I wanted to apologize as well because I think my initial message may have contained too much...umm...hope. I'm sorry if this is the case. The warranty (honestly) will not apply here unfortunately as the damage was not due to a performance or manufacture defect. You won't convince any technician that you need those three parts because the problem came from the laptop itself. You just can't make up a story for that. Well, you can, and I've heard some amazing fibs...but yeah. Explain the circumstances, perhaps you'll encounter a sympathetic tech. I would at least make a small effort as it won't hurt you asking politely if there's anything that they can help out with as they may be able to help as a goodwill gesture. If you do escalate you might be able to nag them (POLITELY) to where they will help you with parts because it's cheaper than continuing to deal with you...or they may slam the door in your face because of obvious damage. Escalate politely if needed, ask if it would be possible to speak to a manager about the situation, sound apologetic while you do so (any frontline tech takes as much or more abuse as, well, anyone in the service industry...be kind).
If you end up having to get the parts, then here are the factors to take into consideration:
1) If the keyboard is plasti-welded to the top plastic assembly, you will have to buy either the entire assembly from Dell's spare parts or be lucky enough to find it on an auction site. Unless you happen to have the plastic welding/melting gear and material which would be impressive. Either way, it's usually cheaper from auction sites if you can find the top piece and keyboard together anyway. Just make sure you get the regionally-appropriate keyboard for you (there's plenty of Spanish keyboards on ebay, for example, so be careful if you want a US keyboard instead, etc.) Example of US keyboard assembly with palmrest found:
2) Auction site or local computer recycling place will be the cheapest place to get the bottom piece and power plug. Examples:
3) Compare pictures against the parts you have to verify they're the right ones, and part numbers if possible.

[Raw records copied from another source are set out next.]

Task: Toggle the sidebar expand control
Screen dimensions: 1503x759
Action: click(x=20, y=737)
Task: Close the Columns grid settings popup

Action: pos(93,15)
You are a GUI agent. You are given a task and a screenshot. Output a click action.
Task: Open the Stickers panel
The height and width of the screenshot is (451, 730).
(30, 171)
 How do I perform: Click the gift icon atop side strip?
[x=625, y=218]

4) Sometimes sellers will overcharge on the power plugs because it's a common breakage point. Compare with Dell spare parts.
5) From what I can see you're looking at maybe $80 to $100 of parts on the high end based on those examples? Replacing the laptop is around $550. Replacing just the plug will be cheaper if you're ok with the laptop appearing like it saved you from a bullet.

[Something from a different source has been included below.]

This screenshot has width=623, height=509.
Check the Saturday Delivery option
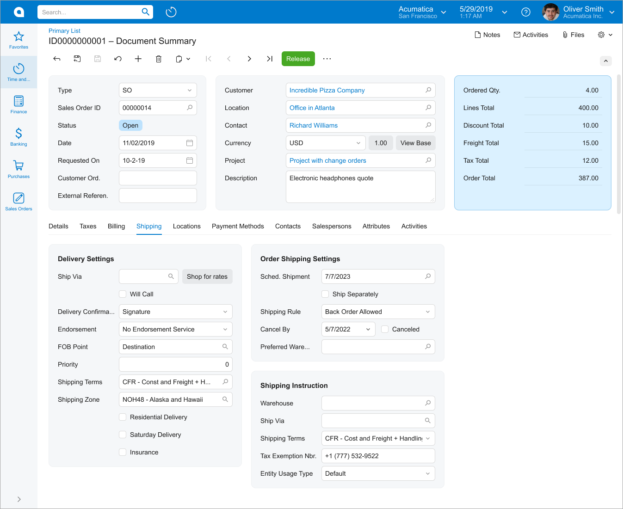click(x=123, y=435)
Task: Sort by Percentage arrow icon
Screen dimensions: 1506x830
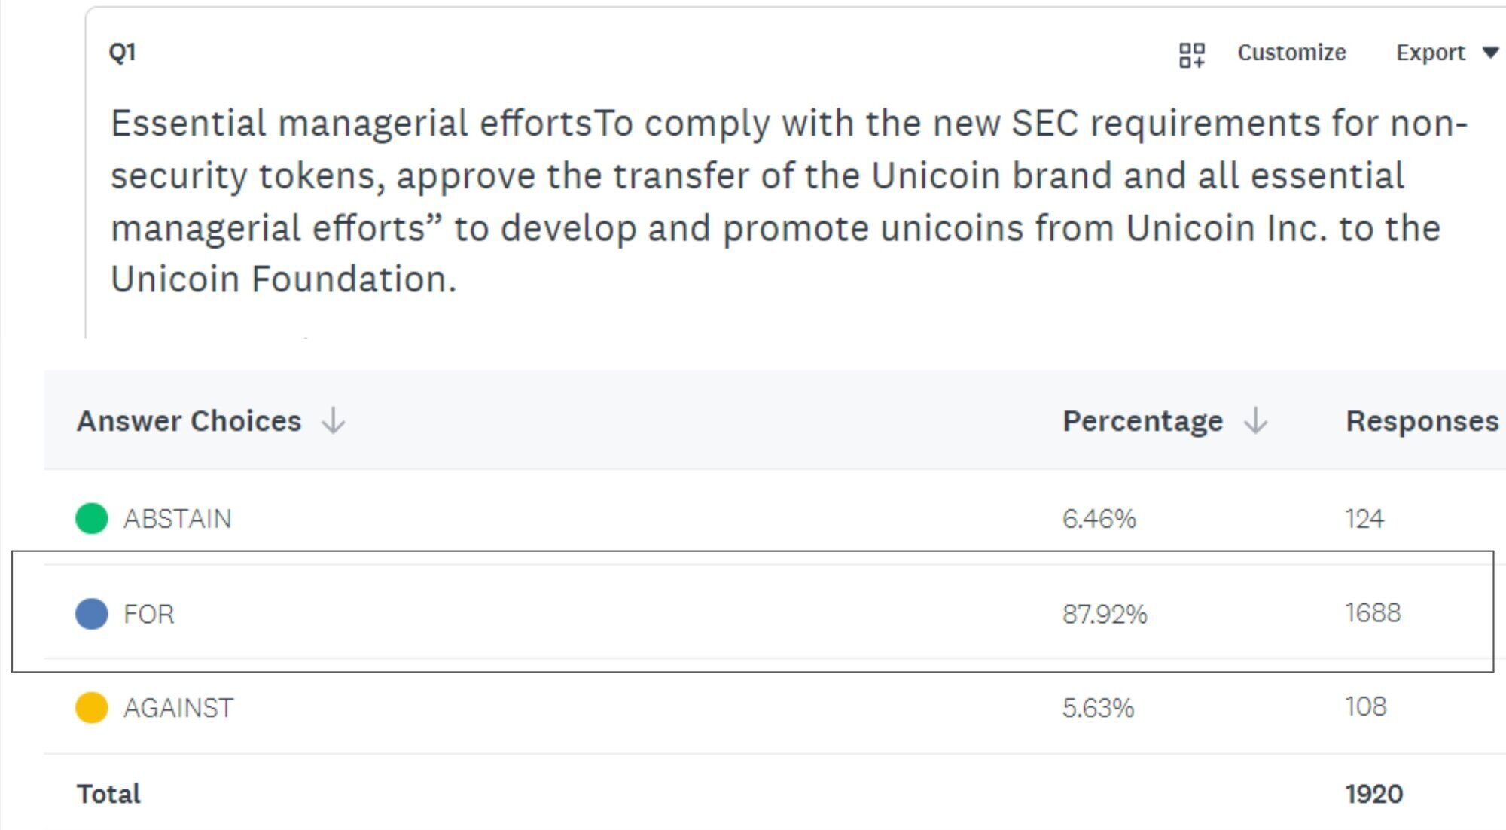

6) Dell's service manual will help somewhat with disassembly/assembly here: https://topics-cdn.dell.com/pdf/g-series-15-3579-laptop_service-manual_en-us.pdf
7) Mismatch your top and bottom replacement parts' colors to make something uniquely you!
Make sure the connectors on the mainboard near the damage area aren't damaged themselves first also. Decide based on all factors how much you want to spend if it comes to that.
Now last and honestly, I haven't worked for an OEM PC manufacturer in years. Their policies may have changed. The big question that I don't know about (and you may ask when you call in) is if by replacing your cosmetic components and power plug somehow changes the terms of your warranty for future problems. It shouldn't (right of self-repair, etc.) but if you damage something further, that of course would be on you.